Friday, March 02, 2012

Living in fear, of everything

Lisa Belkin (One More Terrifying Thing Parents Haven't Thought Of) warns parents of the dangers of inhaling helium. But, helium is not dangerous. To suggest otherwise is irresponsible at best, and fear mongering at worst. There is a greater (and calculable) risk due to latex allergies than to asphyxiation by helium (which was not the cause of death to Ashley Long). Helium is inert, and non bioactive. It does nothing, except prevent oxygen from reaching hemoglobin, which is very different than competing for hemoglobin. (Wait a minute! Did you just say prevent oxygen from reaching hemoglobin?! That’s dangerous, right?) What she fails to inform her readers is that we all prevent oxygen from reaching hemoglobin every day.
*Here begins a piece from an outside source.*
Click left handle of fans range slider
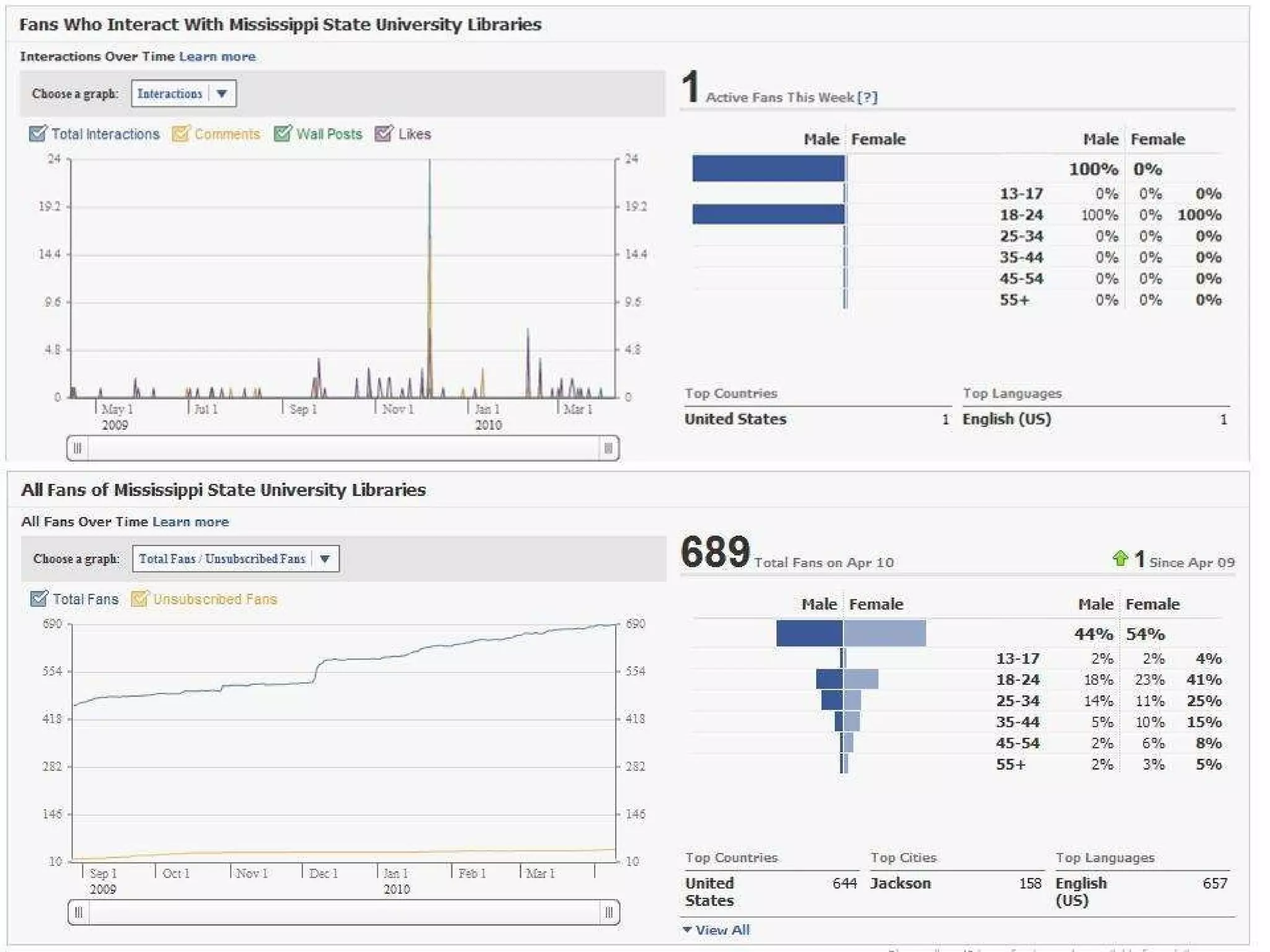(x=78, y=912)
Talking, laughing, swallowing, brushing your teach, washing your face, blowing a bubble, singing, orgasms, etc., all interrupt normal breathing and are biologically equivalent to inhaling helium. (But they use helium in suicide kits, so it must be dangerous!) Wrong. Contemplating suicide is where the danger is, not the helium. If you are ready to kill yourself by asphyxiation, there are hundreds of methods. (So why the helium then?) Because, it helps to prevent the panic response that occurs with asphyxiation. Nitrogen gas does the same thing. So does breathing into a carbon dioxide scrubber ( Or taking sleeping pills and then tying a garbage bag around your head. (So, what’s the difference?) If you are NOT trying to kill yourself, AND you manage to asphyxiate with helium to the point of unconsciousness (nearly impossible), you will stop breathing the helium and start breathing oxygen normally. You will not die, but you may have a headache. Ashley was killed by pressure, not concentration (they are different) and certainly not helium. Lisa Belkin's article to parents should have been educate them about the real dangers of asphyxiation such as sitting in the garage with the car engine running or using a kerosene space heater in their dorm room. And to encourage parents to do everything they can to get their kids to experience and enjoy life. Parents can live, or they can live in fear. Which one is she promoting?

Copyright 2012 theBIOguy


  1. Anonymous11:20 AM

    Perhaps you should check out the MSDS on helium. It clearly CAN cause asphyxiation at high concentrations.

  2. Actually, it can cause asphyxiation at ANY concentration. A careful read of my post will show that I never suggested otherwise. The issue is risk assessment, which most people do very poorly. To mislead and add fuel to a fire that Lisa herself created, is irresponsible.